WORK INSTRUCTION: Below are the records; copy out every line that holds the word "computer".

EXTRACTED INFORMATION:
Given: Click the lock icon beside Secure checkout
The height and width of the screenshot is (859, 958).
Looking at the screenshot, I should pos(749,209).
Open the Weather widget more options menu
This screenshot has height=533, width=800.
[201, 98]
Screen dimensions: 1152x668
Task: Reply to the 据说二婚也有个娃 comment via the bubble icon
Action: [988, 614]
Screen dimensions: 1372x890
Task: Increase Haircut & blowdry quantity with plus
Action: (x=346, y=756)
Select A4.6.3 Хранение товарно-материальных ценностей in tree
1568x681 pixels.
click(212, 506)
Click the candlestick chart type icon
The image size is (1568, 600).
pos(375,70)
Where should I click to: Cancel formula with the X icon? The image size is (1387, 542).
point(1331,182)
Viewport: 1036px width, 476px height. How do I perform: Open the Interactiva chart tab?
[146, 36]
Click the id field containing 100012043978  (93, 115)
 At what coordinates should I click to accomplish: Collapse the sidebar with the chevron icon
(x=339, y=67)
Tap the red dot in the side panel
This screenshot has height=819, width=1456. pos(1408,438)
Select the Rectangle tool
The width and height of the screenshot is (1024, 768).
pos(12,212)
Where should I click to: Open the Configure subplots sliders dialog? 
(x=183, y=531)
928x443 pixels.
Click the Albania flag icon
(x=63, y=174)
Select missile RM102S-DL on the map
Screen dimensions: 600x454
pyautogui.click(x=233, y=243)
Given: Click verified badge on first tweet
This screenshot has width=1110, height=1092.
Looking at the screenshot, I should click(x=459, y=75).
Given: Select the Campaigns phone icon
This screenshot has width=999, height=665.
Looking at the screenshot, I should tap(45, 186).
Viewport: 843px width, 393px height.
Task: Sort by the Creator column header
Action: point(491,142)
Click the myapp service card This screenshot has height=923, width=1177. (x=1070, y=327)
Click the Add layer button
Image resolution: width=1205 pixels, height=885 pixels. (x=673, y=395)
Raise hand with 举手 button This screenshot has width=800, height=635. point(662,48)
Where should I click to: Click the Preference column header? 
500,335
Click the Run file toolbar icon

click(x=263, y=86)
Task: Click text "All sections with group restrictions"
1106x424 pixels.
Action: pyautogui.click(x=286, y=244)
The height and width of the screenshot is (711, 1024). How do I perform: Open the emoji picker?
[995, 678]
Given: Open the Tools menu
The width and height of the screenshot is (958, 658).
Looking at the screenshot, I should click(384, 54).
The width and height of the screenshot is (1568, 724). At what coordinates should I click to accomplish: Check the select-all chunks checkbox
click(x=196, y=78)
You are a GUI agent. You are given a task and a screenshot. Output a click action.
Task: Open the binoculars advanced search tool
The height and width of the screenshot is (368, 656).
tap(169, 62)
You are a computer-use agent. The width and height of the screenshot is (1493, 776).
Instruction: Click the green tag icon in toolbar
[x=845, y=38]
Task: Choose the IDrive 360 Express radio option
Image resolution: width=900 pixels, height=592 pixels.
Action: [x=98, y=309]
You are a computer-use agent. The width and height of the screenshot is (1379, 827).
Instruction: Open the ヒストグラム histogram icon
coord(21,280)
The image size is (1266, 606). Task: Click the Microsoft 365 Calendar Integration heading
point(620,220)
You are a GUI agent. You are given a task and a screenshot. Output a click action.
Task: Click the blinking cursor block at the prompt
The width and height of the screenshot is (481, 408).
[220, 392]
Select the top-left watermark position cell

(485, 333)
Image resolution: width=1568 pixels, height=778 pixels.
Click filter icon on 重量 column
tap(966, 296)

RESPONSE AREA:
You are a computer-use agent. The width and height of the screenshot is (1493, 776).
You are a computer-use agent. The width and height of the screenshot is (1379, 827).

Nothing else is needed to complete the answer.